Monday, October 2, 2017

Confident Creativity

My life is full and past full, and - lest anyone worry- all the categories of activities are great.  Seriously, there is an embarrassment of riches when it comes to the opportunities that have come to me.  In fact, managing them all has become more of a problem than seems plausible.

Here's what is happening.  I work on my regular research development job.  I teach graduate students.  I have some ideas for expanding my (as yet minuscule) national presence in my career.   I have a personal trainer, and I am getting stronger.  And I take somewhat haphazard but enthusiastic care of my dog.  So, work, working out, and dog.  That's what I do.  And I can't even keep all of that organized and together, truth be told.



And yet, it feels like there is no creativity in this abundant life - and that feels like an empty space in my heart.  It used to be true that a large portion of my creativity was being used in my job.  That's no longer true.  Long story.  No resentment.  But true.

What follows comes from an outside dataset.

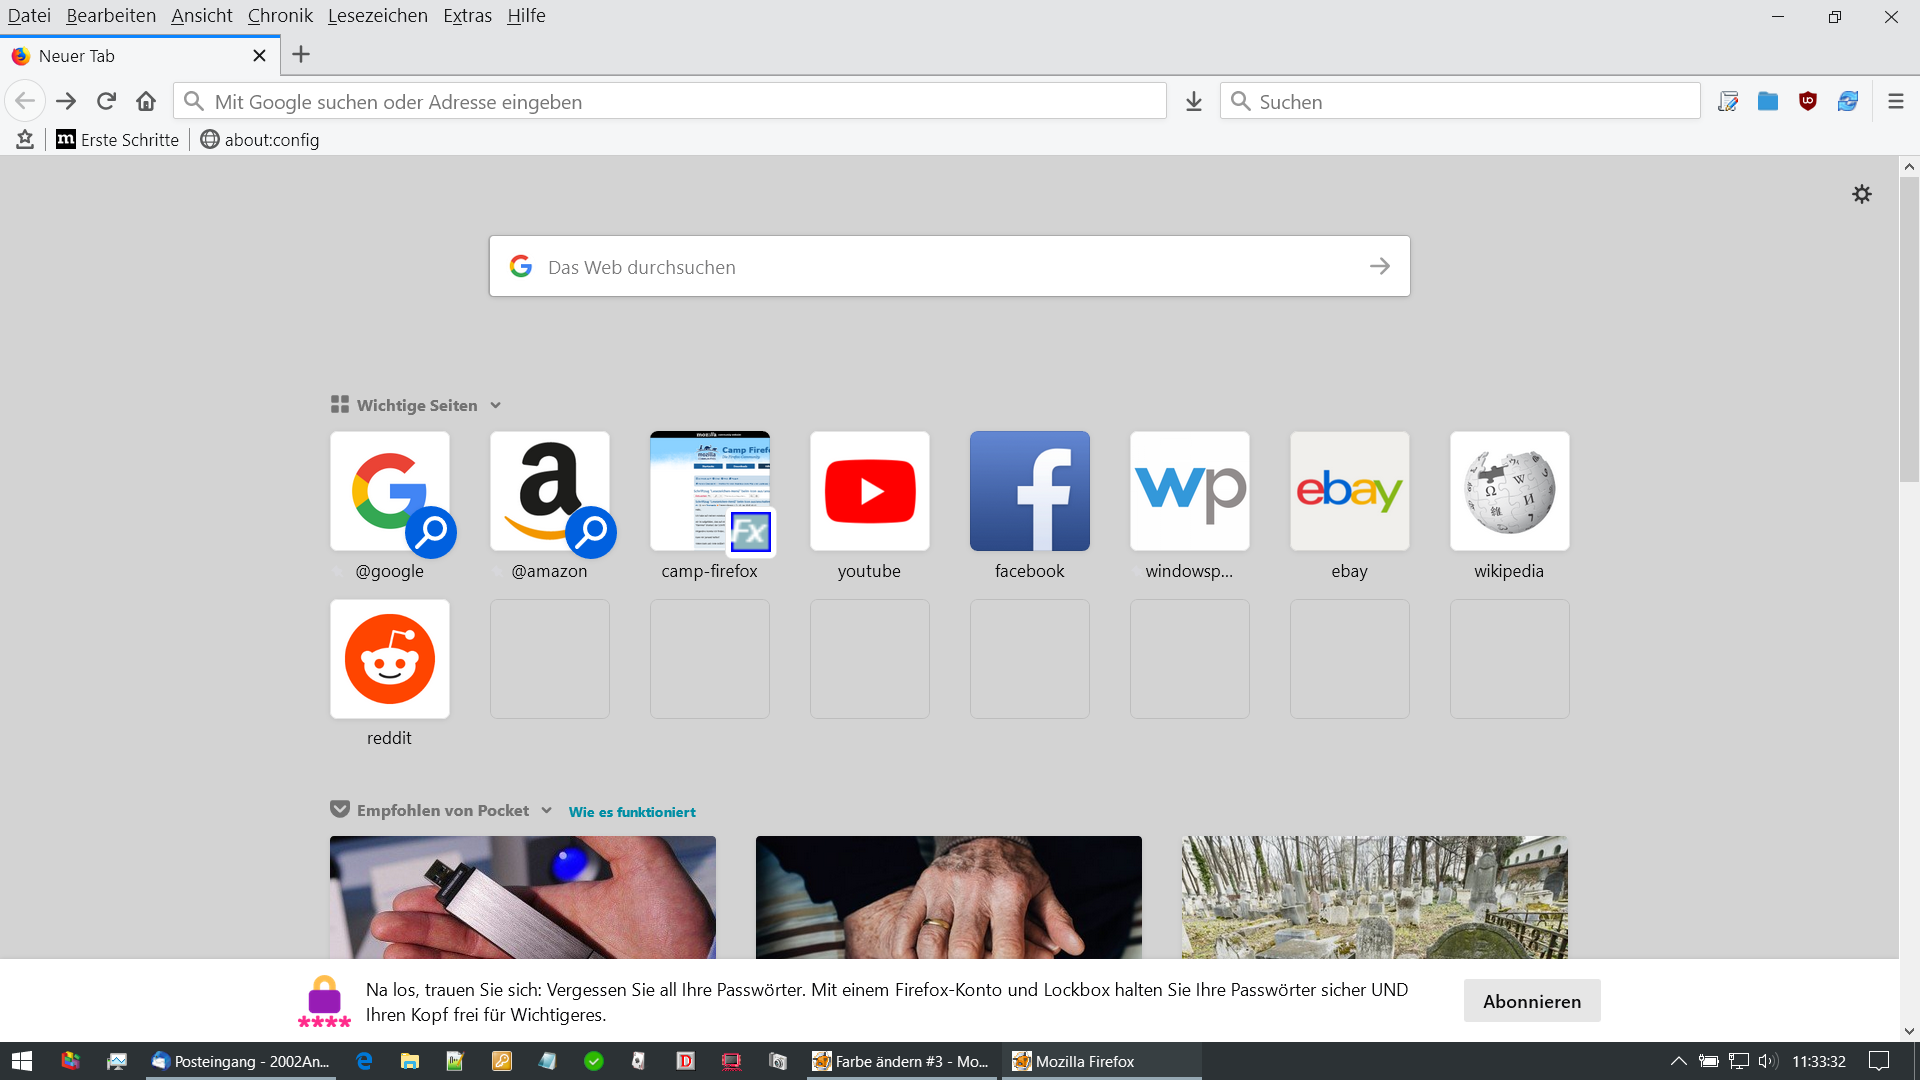
Task: Click the Home button in navigation toolbar
Action: [146, 101]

I used to knit, sew, bake, write....  I used to create whole agencies and programs.  Most of that is gone, as well.

I had a disturbing but also fascinating chat the other day with the new-ish Dean of the Visual and Performing Arts.  We had never met before, and I half-fun and full-earnest identified myself as the least creative person on the planet.  He's a Director-turned-Dean, and directors are used to looking intently at a person and seeing, well, the resources they have to work with.  A little like the work a social worker does, and yet entirely unlike it as well.  In any event, he said no.... your creativity is ....here.... here.... and here....  And he was mostly right.

The Dean had known me for half an hour.  He didn't see me entirely clearly; he's not THAT good ;)  But he did give me the nudge to see things differently.  If, as Elizabeth Gilbert says, it's important to create beauty with every day that you are given, then I not only need to name creativity appropriately but to nurture it appropriately.   

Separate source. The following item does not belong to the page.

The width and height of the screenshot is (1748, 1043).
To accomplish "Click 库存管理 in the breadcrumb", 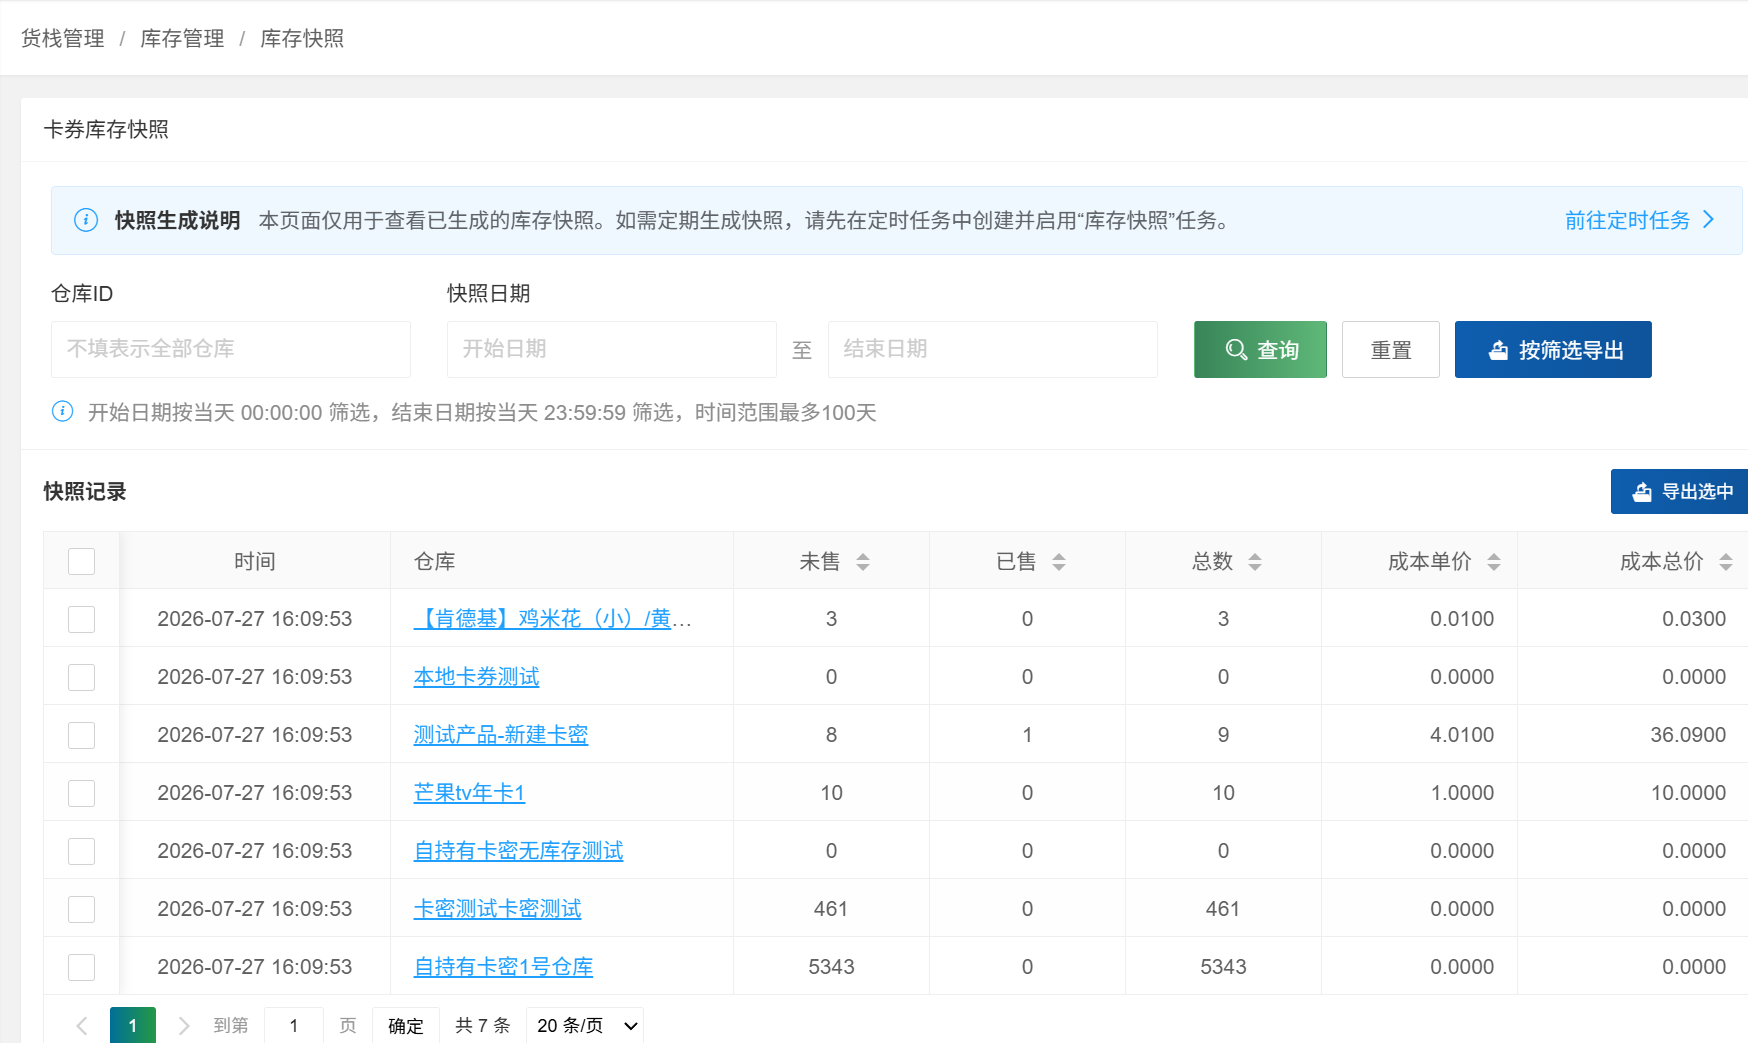I will (x=182, y=38).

This blog could be creativity.  Book club inspires a kind of creativity - and not just because I'm making things up because I didn't finish the book.  Remodeling my house and gardens is a kind of creativity.  Non-blog writing is a kind of creativity, even though it is emphatically non-fiction that I am creating.  These are all things that move me toward the life I want, but also ARE the life I want.  (The process and the outcome are the same.  Does that make sense?)  

What's a little uncomfortable is that there might not be room for the activities that used to be my creative outlets.  I love to knit.  I flat-out love it.  In very many ways, it brought me here - and that's not hyperbole.  But maybe it's ok that it's on hiatus in my life.  I won't forget how to do it.  It will still be there should more time become available.

I wonder how I didn't notice that creative outlets can change over time.